WHAT IS BEING ASKED: Begin with the opening line of the records and extract each line through the one holding "Vědecká knihovna UJEP (67, 5)"; pictures are not part of the copy.

[Data records]
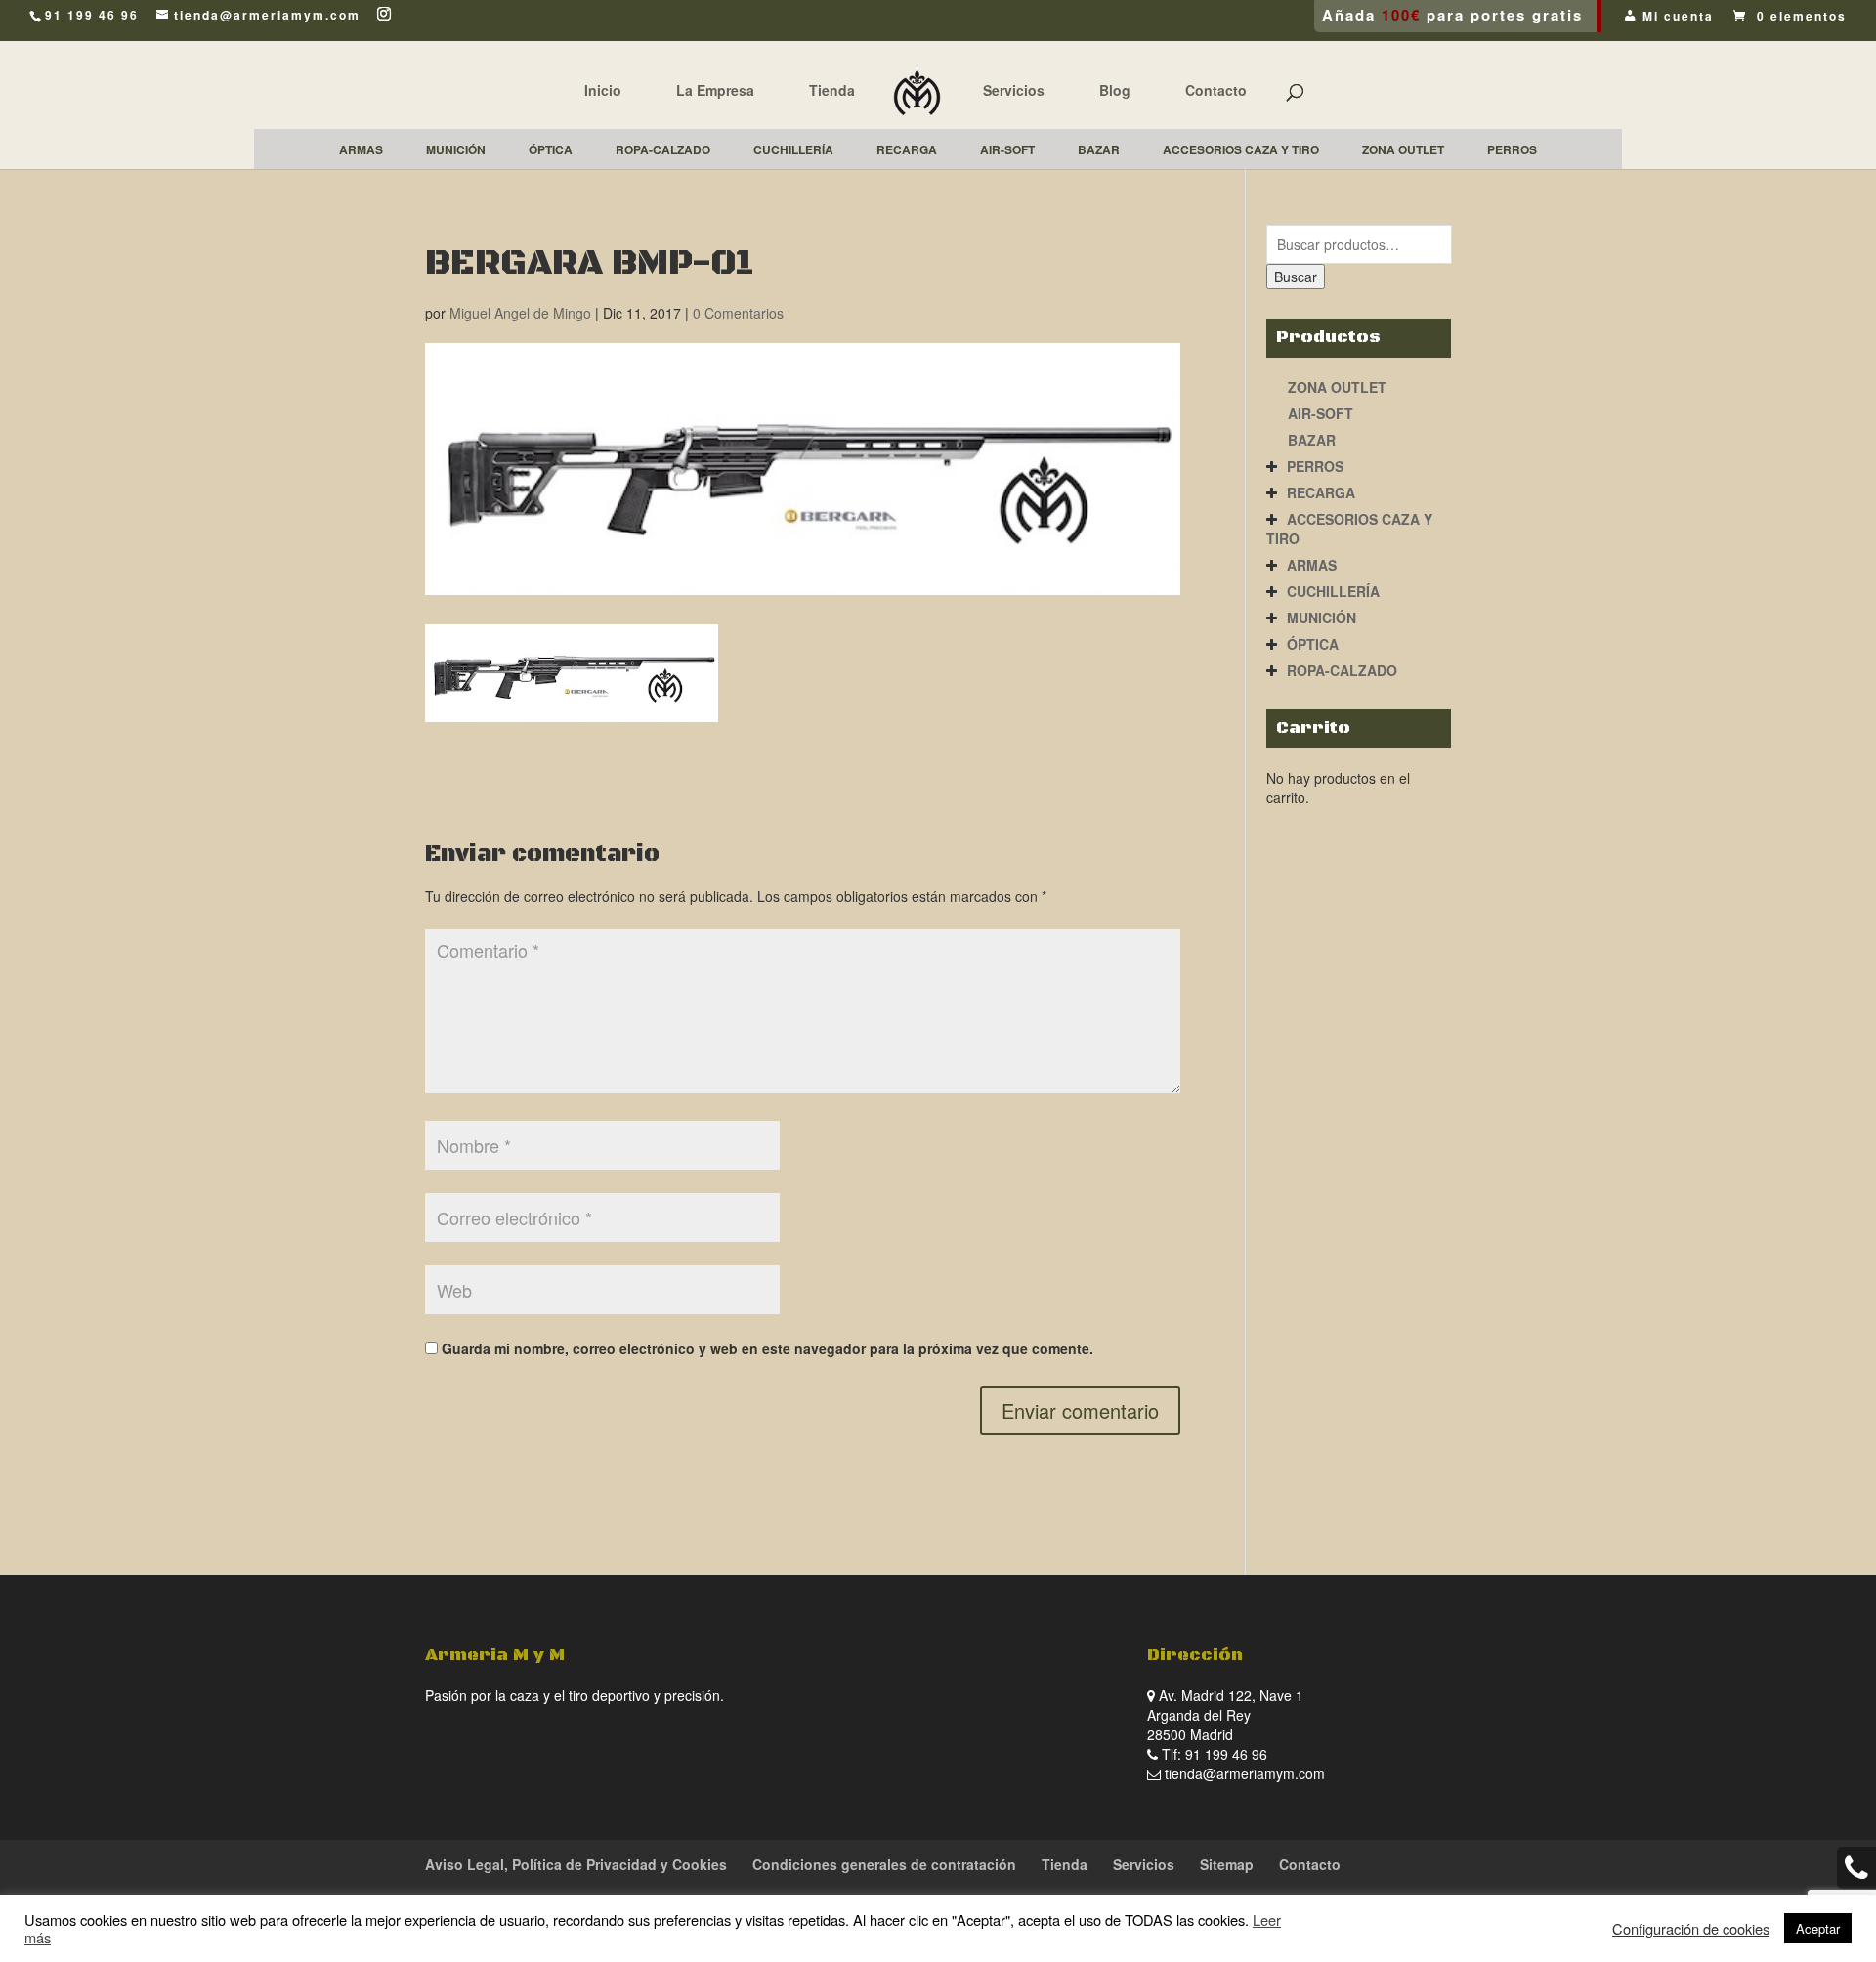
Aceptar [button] (1818, 1928)
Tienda (832, 90)
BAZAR (1312, 439)
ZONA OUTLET (1337, 387)
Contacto (1216, 90)
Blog (1114, 90)
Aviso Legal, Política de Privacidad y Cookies (576, 1864)
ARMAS (1312, 565)
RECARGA (1321, 492)
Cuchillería (1333, 591)
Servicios (1014, 90)
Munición (1321, 617)
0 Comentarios (738, 312)
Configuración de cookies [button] (1690, 1929)
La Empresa (715, 90)
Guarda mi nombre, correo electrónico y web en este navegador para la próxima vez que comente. (767, 1348)
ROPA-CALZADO (1342, 670)
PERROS (1315, 466)
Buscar (1295, 276)
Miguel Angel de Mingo (520, 312)
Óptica (1313, 644)
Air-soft (1320, 413)
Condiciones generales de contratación (884, 1864)
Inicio (602, 90)
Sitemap (1227, 1864)
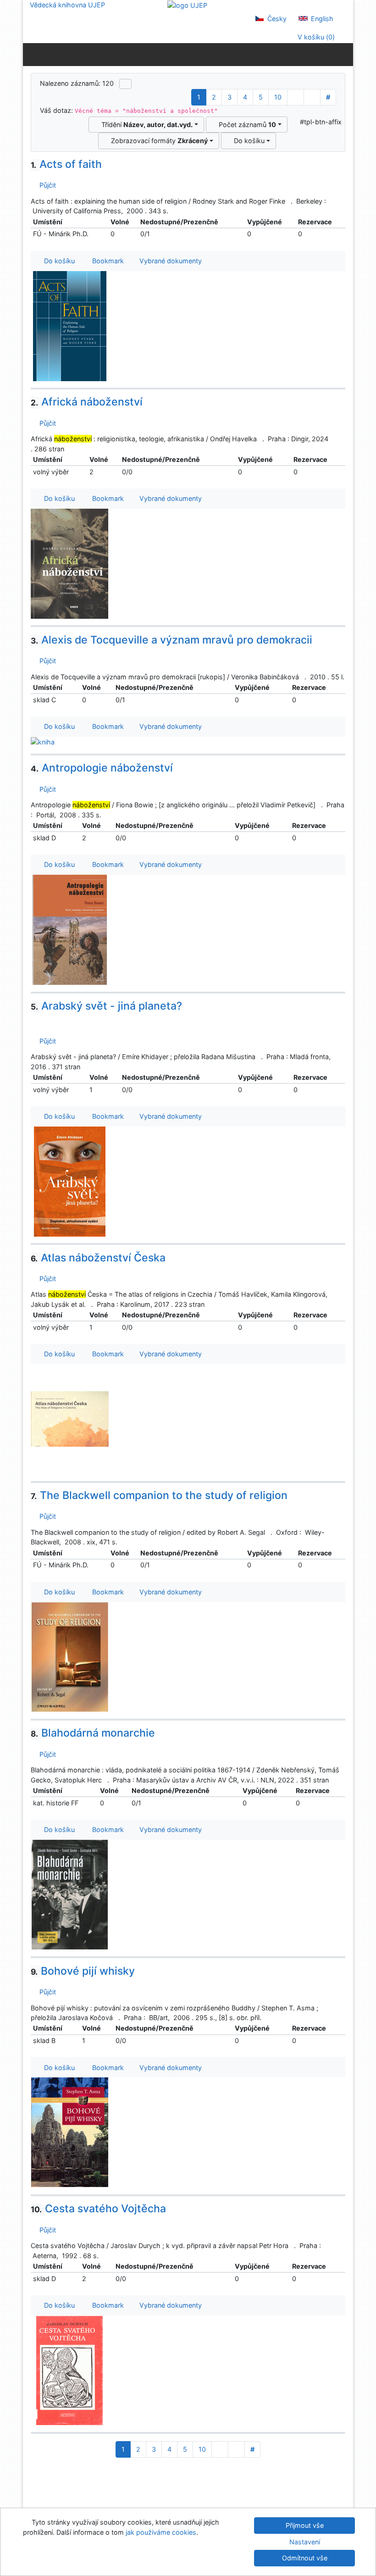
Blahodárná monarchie (93, 1733)
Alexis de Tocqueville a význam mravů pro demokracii (171, 639)
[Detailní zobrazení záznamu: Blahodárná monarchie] (70, 1894)
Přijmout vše (305, 2525)
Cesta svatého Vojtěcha (98, 2208)
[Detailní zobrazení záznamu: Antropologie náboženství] (70, 929)
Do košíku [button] (57, 261)
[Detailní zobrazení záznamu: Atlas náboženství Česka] (70, 1418)
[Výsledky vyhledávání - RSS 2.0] (125, 84)
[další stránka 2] (295, 97)
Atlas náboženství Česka (98, 1257)
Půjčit (46, 185)
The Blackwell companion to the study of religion (159, 1495)
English (321, 18)
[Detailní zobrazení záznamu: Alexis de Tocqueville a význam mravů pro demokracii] (43, 741)
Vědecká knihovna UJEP (67, 5)
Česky (276, 18)
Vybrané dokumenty (170, 261)
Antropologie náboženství (102, 767)
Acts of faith (66, 164)
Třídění (145, 124)
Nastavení (304, 2542)
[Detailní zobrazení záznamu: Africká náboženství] (70, 563)
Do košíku (247, 140)
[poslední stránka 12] (312, 97)
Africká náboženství (87, 401)
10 (278, 97)
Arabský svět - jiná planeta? (106, 1005)
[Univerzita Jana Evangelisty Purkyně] (187, 5)
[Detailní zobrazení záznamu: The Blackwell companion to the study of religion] (70, 1656)
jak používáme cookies (161, 2532)
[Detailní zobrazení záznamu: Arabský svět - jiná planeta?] (70, 1181)
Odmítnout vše (304, 2558)
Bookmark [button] (106, 261)
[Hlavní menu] (344, 54)
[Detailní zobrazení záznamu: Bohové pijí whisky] (70, 2132)
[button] (54, 1023)
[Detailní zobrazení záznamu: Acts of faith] (70, 325)
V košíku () (315, 37)
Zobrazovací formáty (157, 140)
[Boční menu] (32, 54)
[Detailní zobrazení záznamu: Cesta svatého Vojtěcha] (70, 2370)
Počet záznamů (245, 124)
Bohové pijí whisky (83, 1971)
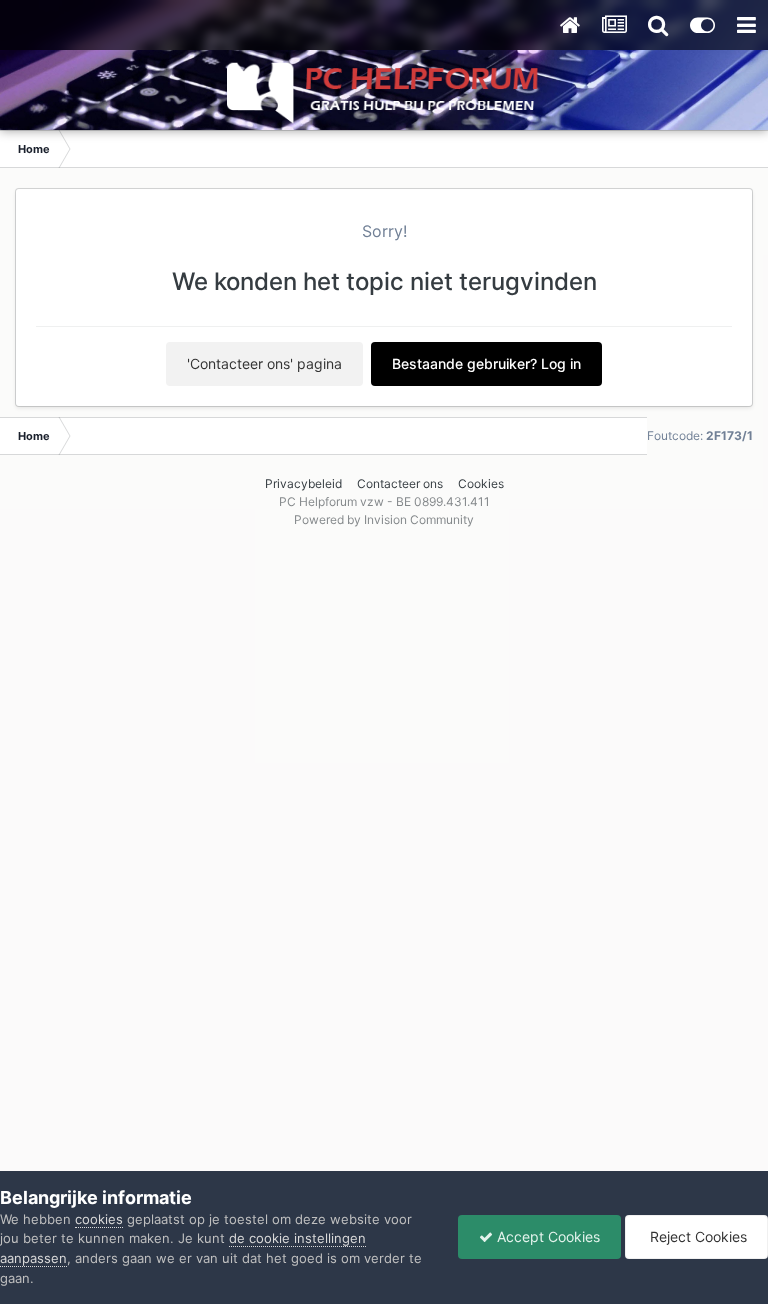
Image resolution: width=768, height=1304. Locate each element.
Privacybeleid (303, 483)
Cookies (481, 483)
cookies (99, 1219)
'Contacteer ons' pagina (264, 363)
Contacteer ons (400, 483)
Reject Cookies (696, 1236)
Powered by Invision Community (384, 519)
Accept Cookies (546, 1236)
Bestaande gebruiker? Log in (486, 363)
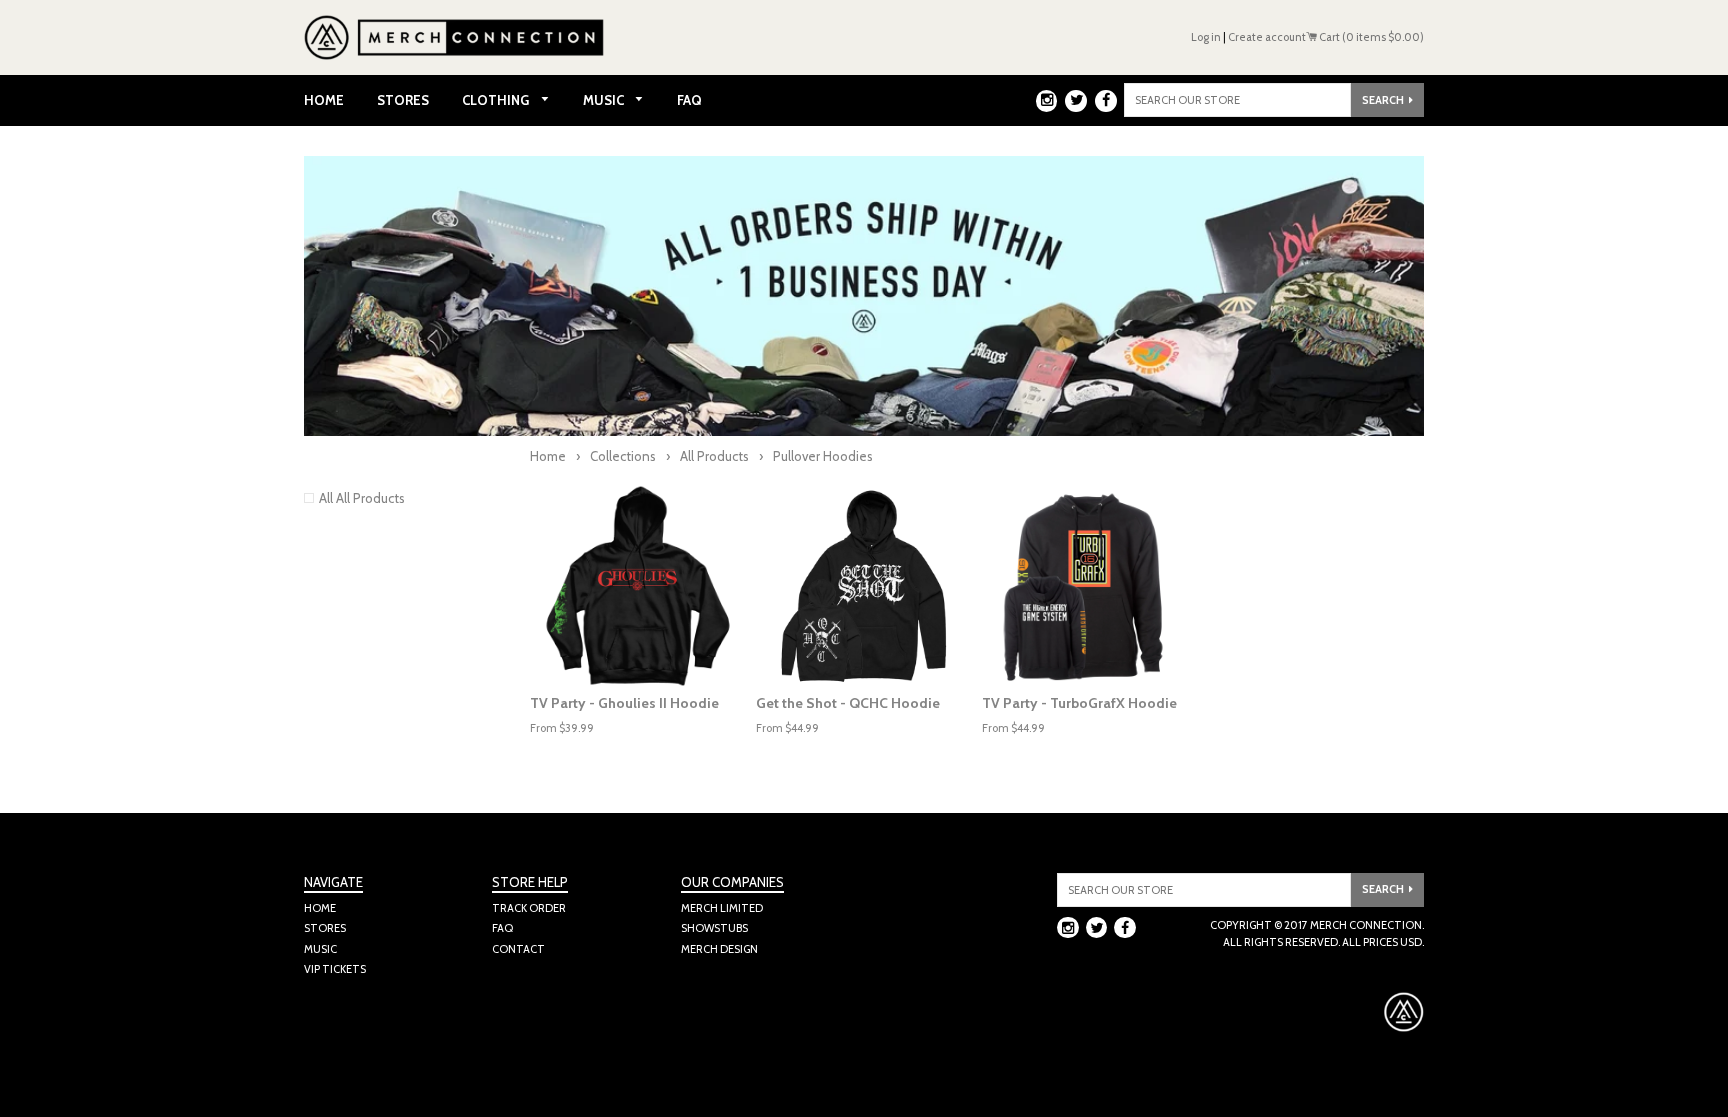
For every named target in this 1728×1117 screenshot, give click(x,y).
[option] (638, 586)
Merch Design (719, 949)
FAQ (689, 100)
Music (605, 100)
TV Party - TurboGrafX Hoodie (1079, 703)
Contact (518, 949)
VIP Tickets (335, 969)
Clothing (497, 100)
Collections (623, 456)
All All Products (362, 498)
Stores (403, 100)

OUTPUT BELOW:
Aceptar [button] (1818, 1928)
Tienda (832, 90)
BAZAR (1312, 439)
ZONA OUTLET (1337, 387)
Contacto (1216, 90)
Blog (1114, 90)
Aviso Legal, Política de Privacidad y Cookies (576, 1864)
ARMAS (1312, 565)
RECARGA (1321, 492)
Cuchillería (1333, 591)
Servicios (1014, 90)
Munición (1321, 617)
0 Comentarios (738, 312)
Configuración de cookies [button] (1690, 1929)
La Empresa (715, 90)
Guarda mi nombre, correo electrónico y web en este navegador para la próxima vez que comente. (767, 1348)
ROPA-CALZADO (1342, 670)
PERROS (1315, 466)
Buscar (1295, 276)
Miguel Angel de Mingo (520, 312)
Óptica (1313, 644)
Air-soft (1320, 413)
Condiciones generales de contratación (884, 1864)
Inicio (602, 90)
Sitemap (1227, 1864)
Blahodárná monarchie (93, 1733)
Alexis de Tocqueville a význam mravů pro demokracii (171, 639)
[Detailní zobrazení záznamu: Blahodárná monarchie] (70, 1894)
Přijmout vše (305, 2525)
Cesta svatého Vojtěcha (98, 2208)
[Detailní zobrazení záznamu: Antropologie náboženství] (70, 929)
Do košíku [button] (57, 261)
[Detailní zobrazení záznamu: Atlas náboženství Česka] (70, 1418)
[Výsledky vyhledávání - RSS 2.0] (125, 84)
[další stránka 2] (295, 97)
Atlas náboženství Česka (98, 1257)
Půjčit (46, 185)
The Blackwell companion to the study of religion (159, 1495)
English (321, 18)
[Detailní zobrazení záznamu: Alexis de Tocqueville a význam mravů pro demokracii] (43, 741)
Vědecká knihovna UJEP (67, 5)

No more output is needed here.